Sumido en esa espiral de la que nada bueno puede extraerse Netanyahu también se siente fortalecido en relación con Irán. Si hasta hace apenas unas semanas se limitaba a realizar ataques aéreos selectivos en territorio sirio (unos 150 desde el inicio del conflicto en 2011) para evitar que armas iraníes llegaran a manos de Hezbolá, ahora se atreve ya a atacar directamente objetivos iraníes. El desarrollo del conflicto sirio ha permitido a Teherán avanzar sus propios peones hasta la proximidad de los Altos del Golán, ocupados desde 1967, y eso, unido al propio reforzamiento de la milicia chií libanesa, supone para Tel Aviv una amenaza directa.

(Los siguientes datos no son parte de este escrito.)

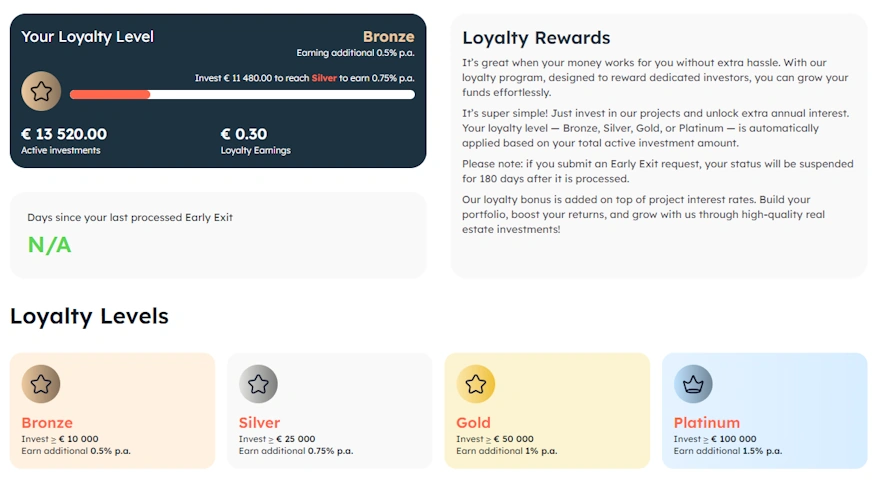Click the Your Loyalty Level card title
875x480 pixels.
coord(88,37)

Aprovechando la insensata decisión de Donald Trump de salirse del acuerdo nuclear firmado con Irán en 2015, Netanyahu busca ahora provocar una respuesta directa iraní en territorio sirio para, de ese modo, reforzar la imagen de Teherán como una amenaza global y así aumentar la probabilidad de que finalmente Washington decida en algún momento golpear militarmente a Irán o, al menos, permitir que Tel Aviv haga lo propio (lo cual acabaría obligando al primero a alinearse con el segundo).
Algo así sería una insensatez de mayor calado porque, al margen de la responsabilidad que pueda tener Teherán en añadir leña al fuego, se abriría un proceso que ni sirve a los intereses de Estados Unidos –necesitado de desembarazarse de la carga que le supone su actual implicación en la región para centrarse en la competencia que ya plantean China y Rusia– ni tampoco a los de Israel –incapaz por sí solo de lograr sus objetivos estratégicos. Pero, llegados a este punto, a Trump y a Netanyahu no parece que los intereses de sus propios países les importen demasiado.